** START OF RECORDS FOR THE EXERCISE **

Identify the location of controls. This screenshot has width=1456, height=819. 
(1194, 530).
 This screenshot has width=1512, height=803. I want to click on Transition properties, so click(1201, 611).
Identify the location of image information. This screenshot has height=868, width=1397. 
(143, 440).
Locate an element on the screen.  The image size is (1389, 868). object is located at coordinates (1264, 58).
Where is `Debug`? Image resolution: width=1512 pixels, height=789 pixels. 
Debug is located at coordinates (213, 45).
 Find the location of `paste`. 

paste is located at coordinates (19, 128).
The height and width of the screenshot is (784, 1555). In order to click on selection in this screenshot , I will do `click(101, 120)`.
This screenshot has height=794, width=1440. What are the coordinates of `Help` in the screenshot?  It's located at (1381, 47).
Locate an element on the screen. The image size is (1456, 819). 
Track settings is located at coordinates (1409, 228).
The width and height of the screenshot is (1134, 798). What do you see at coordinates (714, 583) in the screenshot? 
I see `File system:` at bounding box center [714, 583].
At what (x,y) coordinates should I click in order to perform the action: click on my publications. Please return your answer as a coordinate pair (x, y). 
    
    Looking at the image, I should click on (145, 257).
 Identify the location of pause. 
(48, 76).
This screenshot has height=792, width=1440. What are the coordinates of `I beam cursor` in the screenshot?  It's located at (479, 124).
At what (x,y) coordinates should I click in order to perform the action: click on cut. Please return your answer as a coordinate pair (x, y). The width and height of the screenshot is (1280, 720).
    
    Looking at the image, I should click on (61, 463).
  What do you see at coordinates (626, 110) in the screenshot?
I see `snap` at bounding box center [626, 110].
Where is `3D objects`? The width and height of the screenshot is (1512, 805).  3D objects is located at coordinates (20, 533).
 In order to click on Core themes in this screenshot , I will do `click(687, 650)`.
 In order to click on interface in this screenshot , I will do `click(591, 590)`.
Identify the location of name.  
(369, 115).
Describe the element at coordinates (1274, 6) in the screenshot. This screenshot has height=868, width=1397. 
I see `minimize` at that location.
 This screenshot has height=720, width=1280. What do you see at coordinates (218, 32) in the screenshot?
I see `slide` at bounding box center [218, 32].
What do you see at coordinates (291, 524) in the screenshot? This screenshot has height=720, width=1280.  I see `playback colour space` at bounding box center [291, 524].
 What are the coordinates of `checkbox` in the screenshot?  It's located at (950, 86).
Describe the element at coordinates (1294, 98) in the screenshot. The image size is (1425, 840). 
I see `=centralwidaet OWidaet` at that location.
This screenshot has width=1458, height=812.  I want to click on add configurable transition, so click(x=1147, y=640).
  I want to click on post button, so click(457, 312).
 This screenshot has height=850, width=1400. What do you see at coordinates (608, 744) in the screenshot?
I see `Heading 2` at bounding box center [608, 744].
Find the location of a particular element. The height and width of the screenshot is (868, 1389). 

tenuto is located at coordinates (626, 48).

** END OF RECORDS FOR THE EXERCISE **

◆ **PROBLEM REQUIREMENTS**
Rewrite all the records above, changing every "Identify the location of" to "Find the position of" and leaving everything else the same.

◆ **CORRECT RESPONSE**
Find the position of controls. This screenshot has width=1456, height=819. 
(1194, 530).
 This screenshot has width=1512, height=803. I want to click on Transition properties, so click(1201, 611).
Find the position of image information. This screenshot has height=868, width=1397. 
(143, 440).
Locate an element on the screen.  The image size is (1389, 868). object is located at coordinates (1264, 58).
Where is `Debug`? Image resolution: width=1512 pixels, height=789 pixels. 
Debug is located at coordinates (213, 45).
 Find the location of `paste`. 

paste is located at coordinates (19, 128).
The height and width of the screenshot is (784, 1555). In order to click on selection in this screenshot , I will do `click(101, 120)`.
This screenshot has height=794, width=1440. What are the coordinates of `Help` in the screenshot?  It's located at (1381, 47).
Locate an element on the screen. The image size is (1456, 819). 
Track settings is located at coordinates (1409, 228).
The width and height of the screenshot is (1134, 798). What do you see at coordinates (714, 583) in the screenshot? 
I see `File system:` at bounding box center [714, 583].
At what (x,y) coordinates should I click in order to perform the action: click on my publications. Please return your answer as a coordinate pair (x, y). 
    
    Looking at the image, I should click on (145, 257).
 Find the position of pause. 
(48, 76).
This screenshot has height=792, width=1440. What are the coordinates of `I beam cursor` in the screenshot?  It's located at (479, 124).
At what (x,y) coordinates should I click in order to perform the action: click on cut. Please return your answer as a coordinate pair (x, y). The width and height of the screenshot is (1280, 720).
    
    Looking at the image, I should click on (61, 463).
  What do you see at coordinates (626, 110) in the screenshot?
I see `snap` at bounding box center [626, 110].
Where is `3D objects`? The width and height of the screenshot is (1512, 805).  3D objects is located at coordinates (20, 533).
 In order to click on Core themes in this screenshot , I will do `click(687, 650)`.
 In order to click on interface in this screenshot , I will do `click(591, 590)`.
Find the position of name.  
(369, 115).
Describe the element at coordinates (1274, 6) in the screenshot. This screenshot has height=868, width=1397. 
I see `minimize` at that location.
 This screenshot has height=720, width=1280. What do you see at coordinates (218, 32) in the screenshot?
I see `slide` at bounding box center [218, 32].
What do you see at coordinates (291, 524) in the screenshot? This screenshot has height=720, width=1280.  I see `playback colour space` at bounding box center [291, 524].
 What are the coordinates of `checkbox` in the screenshot?  It's located at (950, 86).
Describe the element at coordinates (1294, 98) in the screenshot. The image size is (1425, 840). 
I see `=centralwidaet OWidaet` at that location.
This screenshot has width=1458, height=812.  I want to click on add configurable transition, so click(x=1147, y=640).
  I want to click on post button, so click(457, 312).
 This screenshot has height=850, width=1400. What do you see at coordinates (608, 744) in the screenshot?
I see `Heading 2` at bounding box center [608, 744].
Find the location of a particular element. The height and width of the screenshot is (868, 1389). 

tenuto is located at coordinates (626, 48).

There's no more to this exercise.